We must have been fourteen or fifteen, eating burgers at our favourite expat American diner in Shanghai, licking salt and ketchup off our fingers. We were best friends: two half-Chinese girls, one with darker hair than the other, one a little taller, both with nails painted black. An older white man passed close by our table. ‘You two must be hungry girls,’ he said, raising an eyebrow smugly and walking on. We stared after him, incredulous, mouthed What the fuck. Then we looked at each other and started to laugh because we didn’t know what he meant exactly, only that it was true.
I've been learning Chinese for over three years now but there are still days when language fails me, when food feels like the only thing I have to tie me to this other home my family brought to me from far away.
There are things that pass from one hand to another, from mothers to daughters, between sisters, between cousins, between friends. A hot curry puff straight from the oven, a secret batter recipe, a special technique for slicing mango.

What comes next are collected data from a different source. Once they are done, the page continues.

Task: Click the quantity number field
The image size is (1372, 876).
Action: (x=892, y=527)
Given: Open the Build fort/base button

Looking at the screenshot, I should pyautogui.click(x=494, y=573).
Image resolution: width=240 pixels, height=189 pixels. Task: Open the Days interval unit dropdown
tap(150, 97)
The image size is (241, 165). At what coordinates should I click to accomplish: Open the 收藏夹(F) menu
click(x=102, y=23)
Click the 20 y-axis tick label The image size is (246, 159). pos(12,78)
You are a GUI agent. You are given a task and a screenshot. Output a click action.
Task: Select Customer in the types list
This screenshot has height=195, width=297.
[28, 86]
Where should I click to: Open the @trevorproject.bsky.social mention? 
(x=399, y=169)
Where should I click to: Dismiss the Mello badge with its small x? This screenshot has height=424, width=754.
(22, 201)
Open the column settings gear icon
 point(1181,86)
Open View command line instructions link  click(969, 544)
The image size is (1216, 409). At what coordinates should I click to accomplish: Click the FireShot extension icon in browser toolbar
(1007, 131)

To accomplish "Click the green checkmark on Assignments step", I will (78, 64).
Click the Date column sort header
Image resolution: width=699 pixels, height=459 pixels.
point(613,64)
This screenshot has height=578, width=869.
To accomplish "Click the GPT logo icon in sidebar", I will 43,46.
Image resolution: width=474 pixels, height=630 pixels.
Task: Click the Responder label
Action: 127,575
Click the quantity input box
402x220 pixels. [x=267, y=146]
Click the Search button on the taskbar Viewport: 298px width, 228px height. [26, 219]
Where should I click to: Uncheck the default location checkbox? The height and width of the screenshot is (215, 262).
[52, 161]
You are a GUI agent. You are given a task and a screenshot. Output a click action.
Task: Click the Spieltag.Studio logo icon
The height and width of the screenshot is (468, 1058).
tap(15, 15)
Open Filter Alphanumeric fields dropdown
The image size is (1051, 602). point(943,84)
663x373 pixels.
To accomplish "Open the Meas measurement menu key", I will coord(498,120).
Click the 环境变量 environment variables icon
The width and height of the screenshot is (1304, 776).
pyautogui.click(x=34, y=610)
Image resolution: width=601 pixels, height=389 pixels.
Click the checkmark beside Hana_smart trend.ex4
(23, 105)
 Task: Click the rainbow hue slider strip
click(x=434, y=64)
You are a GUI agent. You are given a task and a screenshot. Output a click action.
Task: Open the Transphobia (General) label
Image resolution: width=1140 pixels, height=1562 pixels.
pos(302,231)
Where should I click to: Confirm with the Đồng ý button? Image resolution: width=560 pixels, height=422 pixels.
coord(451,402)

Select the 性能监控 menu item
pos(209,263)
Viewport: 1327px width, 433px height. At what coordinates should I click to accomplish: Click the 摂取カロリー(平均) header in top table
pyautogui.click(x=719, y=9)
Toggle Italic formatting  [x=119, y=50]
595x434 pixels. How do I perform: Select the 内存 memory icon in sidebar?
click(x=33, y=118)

One day I tried making Popo’s curry in my one-room flat in Wellington. I read all the ingredients labels of all the curry powders at the supermarket to find the closest match: coriander seeds, cumin, fennel, chilli, turmeric, cinnamon, cloves, pepper, cardamom. The rich-scented list of words repeats like an incantation in my head. I bought fresh roti canai from the handmade roti shop on Kelburn Parade and carried it home in a southerly storm. The curry turned out terribly; too watery, flavourless, the eggplant overcooked. But for a while my little kitchen smelled like cumin and coconut and crushed ginger. Like running in from the tropical rain, like Popo ladling rice into our bowls, like the lit mosquito coil and the flame lighting up my mother’s hands as she carries it towards me. These things I don’t need language to understand.